From 2011 through the summer 2015, biotechnology and pharmaceutical stocks significantly outperformed the broader market. This bull market was driven by four trends: the end of the patent cliff of branded drug expirations, increasing optimism about innovative drug therapies and technologies, a more favorable regulatory environment for new drug approvals, and robust prescription-drug pricing power.
Hillary Clinton’s initial tweets on the campaign trail about the high prices of certain branded drugs coincided with the end of the rally. Since then, biopharmaceutical stocks have endured above-average volatility, with negative sentiment overshadowing resilient fundamentals. From July 1, 2015 through May 31, 2017, the NASDAQ Biotechnology Index of large cap biotech stocks lost more than 22% while the S&P 500 Index was up 15.5%.
Despite recent weakness, three of the four trends that powered the biopharmaceutical bull market remain in place today. The patent cliff is still not an issue, with no major patent expirations expected until the middle of the next decade. Regulators remain supportive of new drug treatments (Exhibit 1), and we are optimistic that the regulatory environment will continue to be favorable for innovative new drugs under the Trump administration.
Exhibit 1: The Rate of Drug Approvals is Expected to Increase
Perhaps most importantly, innovation is alive and well. Based on our fundamental research and active management approach, we continue to invest in biotechnology companies that are developing innovative treatments for rare diseases and inflammatory conditions with high unmet need. Treatments in these areas face less competition and should be less vulnerable to pricing pressure.
Celgene1, for example, currently generates most of its revenue from Revlimid, a cancer drug with no direct competition.

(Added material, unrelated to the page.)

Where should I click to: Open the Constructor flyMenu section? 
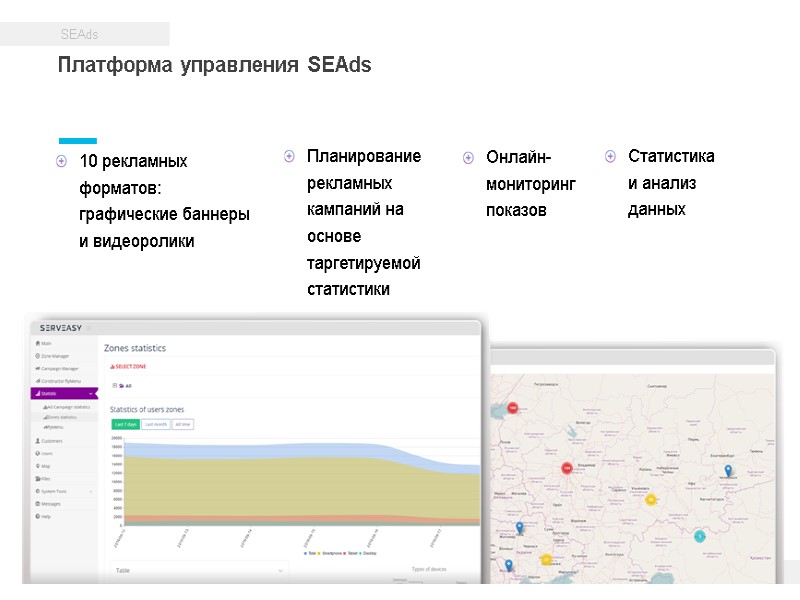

The company is also testing two drugs in phase 3 clinical trials for ulcerative colitis and Crohn’s disease, two inflammatory conditions of the bowel with high unmet needs. Regeneron Pharmaceuticals’ Eylea is a best-in-class product for age-related macular degeneration and related eye diseases. In addition, Regeneron and Sanofi’s Dupixent was just approved in the U.S. for severe eczema, another inflammatory condition with a high unmet need. Dupixent’s strong launch underscores the size of this market.

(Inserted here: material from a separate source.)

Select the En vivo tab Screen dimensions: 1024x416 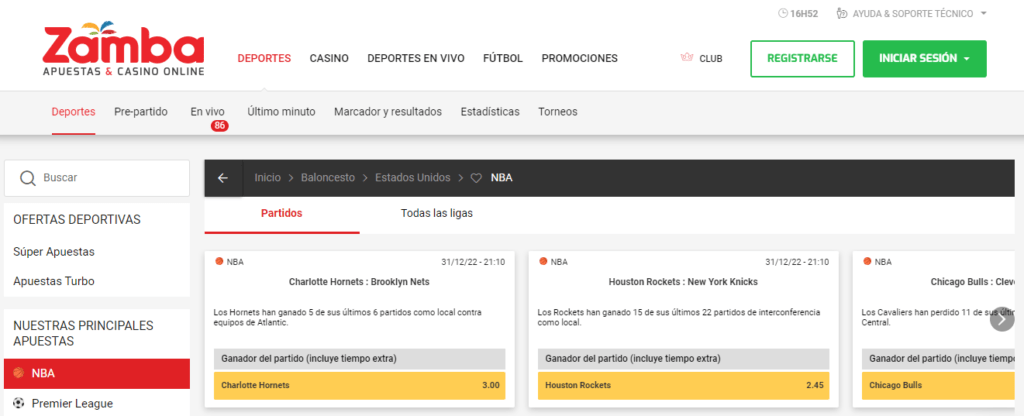207,112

Biogen is expanding beyond its core multiple sclerosis franchise with the recent approval of Spinraza for the treatment of the ultra-orphan disease spinal muscular atrophy, an often fatal genetic condition with no other approved drugs. Biogen and Eisai’s aducanumab is in Phase III trials for Alzheimer’s disease. While other Alzheimer’s treatments have shown early potential only to fail to live up to hopes, aducanumab is one of the most promising drugs in development for this devastating condition. Alexion Pharmaceuticals is a company focused solely on rare diseases. This biotech company has three products on the market that provide a meaningful clinical benefit and are expected to drive sustainable, long-term growth for the company. Importantly, Alexion is developing a new treatment that should help extend its key Soliris franchise into the late 2020s.
"We continue to invest in biotech stocks developing innovative treatments for rare diseases and conditions with high unmet need."
Few of these positive catalysts are being recognized by investors as share prices have yet to catch up with business fundamentals. Profitable biotech stocks are trading at their biggest discount to the overall stock market in more than 20 years. We believe current valuations assign little to no value to companies with rich research & development pipelines.
Due to the political spotlight shining on drug makers, our biotech holdings have experienced significant volatility over the last two years. Consistent with our diversified approach to growth investing, we balance the higher risk aspects of biotech with exposure to more stable health care stocks including UnitedHealth Group, a leader in managed care, and Johnson & Johnson, a diversified health care company with prescription drug, medical device, and consumer businesses.
Although drug pricing remains a headwind for the industry, innovation should continue to be rewarded. Over the long term, we believe the value of quality biotech assets will be realized through a re-rating of share prices or a significant wave of industry consolidation. Johnson & Johnson announced its largest purchase ever in January, a $30 billion acquisition of Swiss biotech firm Actelion and a move that could repeat across the pharmaceutical and biotech industries. In the meantime, we will use short-term periods of volatility to continue to add to our biotech exposure.